Simple enough. The existing code was like so:
delete x from #tmp x left join #tmp as y on x.ID=y.ID and y.Status<>'dismissed' where x.Status='dismissed' and y.ID is null
Now, in this case, Table A and Table B happen to be the same table, just interrelated, but I had similar situations with distinct tables.
Since the table in question was a temporary table, there weren’t any indexes defined, so that would account for some of the slowdown, but this query was taking forever to finish.
Just looking at the query, though, it struck me that the LEFT JOIN was likely doing way more work that necessary, which can be confirmed via a quick check of the execution plan.
The problem is that the join has to go ahead and connect all the related records that are actually related, even though, in this case, those are the very records we don’t care anything about (notice the y.Person is null clause).
I’m guessing that the optimizer can’t or doesn’t realize that we don’t actually care about those rows in this case. Not surprising, but definitely interesting.
So, a quick rewrite is in order. I chose a correlated subquery:
delete x from #tmp x where x.Status='dismissed' and not exists( select top 1 1 from #tmp y where y.ID = x.ID and y.Status<>'dismissed' )
Believe it or not, this version executed in under a second against the exact same million+ count rowset. The difference was surprising, and I’m not often surprised anymore by SQL optimization tricks.
Ok, a few things to note:
- The table still doesn’t have any indexes. Things will likely be even faster with some good indexes on the table. But this is a temp table, so you’ll have to weigh the cost of creating the index vs the savings you get for additional queries that might use it while the table exists.
- Since I don’t actually care about any of the related records, I select the scalar value “1” for the result of the subquery. Technically, this is not actually necessary since the NOT EXISTS clause is used, which usually causes the SQL optimizer to automatically forgo returning any actual data. I just like to be explicit about things.
- Further, since I only want to know whether any related records exist or not, I can select only the TOP 1 related record, and get it or nothing. This allows some additional SQL optimizations that center around use of the TOP clause, which is a good thing.

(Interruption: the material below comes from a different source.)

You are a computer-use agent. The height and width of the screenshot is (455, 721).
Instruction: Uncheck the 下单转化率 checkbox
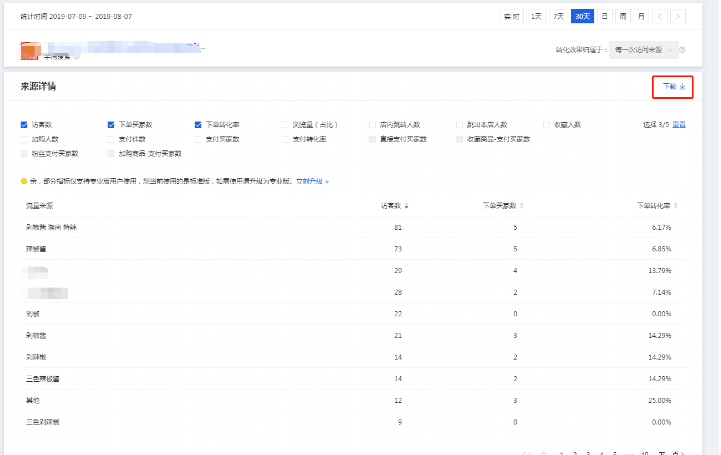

- And finally, use of the NOT EXISTS clause allows even more internal SQL optimizations.
Bottom line
Definitely keep correlated subqueries in your SQL toolbelt. This one example shaved more than 20 minutes off the execution of a particular stored proc.
Are correlated subqueries always the answer? Oh, hell no. Often, they’re the worst approach.
Are there other ways to do this? Certainly. A CROSS JOIN is the first thing that comes to mind. Establishing indexes on the temp table would certainly help as well.
But as fast as this solution is, I didn’t take things any farther.